Thrombin Generation Assay and by-Passing Therapies in Patients with Inhibitors,

Abstract 3322

No routine test is available for monitoring bypassing agent therapy in patients with inhibitors. General clotting tests such as PT, aPTT and factor activities do not reflect overall thrombin generation and are insensitive to hypercoagulation and hypocoagulation.

In this study, we aimed to investigate the importance of thrombin generation assay (TGA) in monitoring hemostasis during factor supplementation in hemophilia patients with and without inhibitor. Study group consisted of 39 patients (27 hemophilia A, 8 hemophilia B, one vWD-3, two FVII def. and one FX def.). All patients were male. Seven out of 27 hemophilia A patients had an inhibitor. The mean age was 17±9.7 years (range: 3–55). A total of 59 (inhibitor positive=19) bleeding episodes and/or surgical interventions were evaluated. Acute bleeding episodes were classified as acute hemarthrosis (n=21), soft tissue hemorrhages (n=6), oral /nasal hemorrhages (n=7), hematuria (n=2) or GIT hemorrhages (n=3). Twenty major or minor surgical interventions were classified as radioisotope synovectomy (n=11), teeth extractions (n=2), circumcision (n=1), port-a-cath removal (n=1); hemorrhoid operation (n=1) or open synovectomy and arthroplasty n=4). rFVIIa and aPCC therapies were administered to inhibitor-positive patients. PPP was always prepared within 30 min of venipuncture. PT, aPTT and FVIII activities were measured in plasma from citrated blood samples taken before treatment of patients for bleeding or for surgery preparation. Before TGA test, aliquoted PPP was stored for 3 months at −80°C, and all samples were assessed together. Lab parameters were evaluated at basal levels and after 1 hour of factor therapy. These tests were repeated when clinical hemostasis was obtained within 24 hours of the post-op period. PT, aPTT, FVIII activities were assessed by Siemens kits with CA-1500 (Sysmex–Siemens). The Calibrated Automated Thrombogram (CAT; Thrombinoscope BV, Maastricht, The Netherlands) method was used for the TGA.
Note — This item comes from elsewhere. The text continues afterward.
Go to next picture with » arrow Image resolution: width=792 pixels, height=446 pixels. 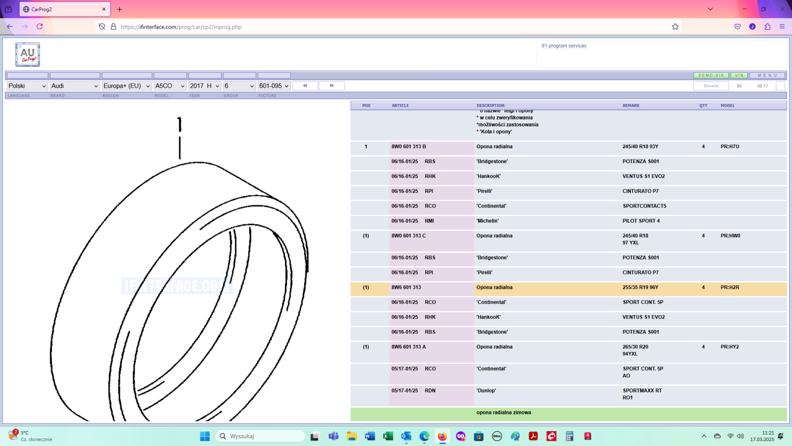pyautogui.click(x=332, y=86)
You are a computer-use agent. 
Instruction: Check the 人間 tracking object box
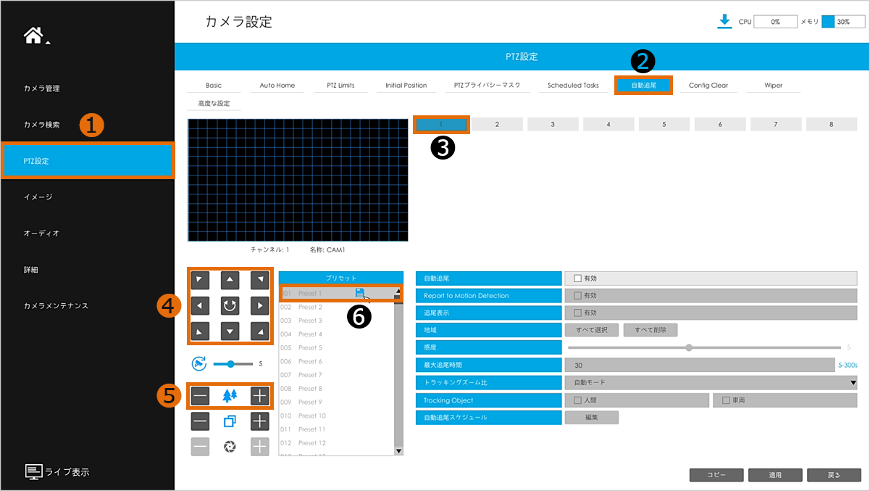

No difference was found between 1th and 24th hour clinical responses after rFVIIa and aPCC treatment (P= 0.96) in hemophilic patients with inhibitor. Basal, first hour and 24th hour TGA lag time values were significantly shorter in hemophilic patients with inhibitor than in inhibitor-free patients (P= <.01). Basal TGA parameters (ETP, peak thrombin height, and time to peak values were significantly better in hemophilic patients without inhibitor than in those with inhibitor (P= <.01). No difference was found between the first hour and 24th hour TGA parameter values between hemophilic patients without/with inhibitor after factor therapy. TGA lag time values measured 24 hours post-event were significantly shorter in rFVIIa than aPCC treatment in hemophilic patients with inhibitor (P=.04). First hour ETP and first hour and 24 hour peak thrombin height were significantly higher in aPCC than rFVIIa treatment in hemophilic patients with inhibitor (P=.01). First hour TEG parameter (R, K and alpha angle degree) values were found significantly in aPCC (12 episodes)than rFVIIa treatment (7 episodes) (P=.03). First hour and 24th hour INR values were significantly shorter in rFVIIa than aPCC (P= <.01). No association was found between first hour clinical responses and TGA parameters after inhibitor bypassing agent treatment. In this study, before and after bleeding episode treatment/surgery prophylaxis, basal, 1st and 2–24th hours lag time values of inhibitor-positive patients were significantly smaller than inhibitor-negative patients. Basal TGA parameters such as ETP, peak thrombin height, and time to peak thrombin values of hemophilic patients without inhibitor were significantly better than those of hemophilic patients with inhibitor. When hemophilic patients with or without inhibitor were evaluated for accurate clinic responses at 24 hours after factor replacement treatment, the clinical response was significantly better in the inhibitor-negative group. As a conclusion, for monitoring hemostasis in inhibitor patients related severe bleeding and major operations, TGA test may be used for most rational using of by-passing therapies.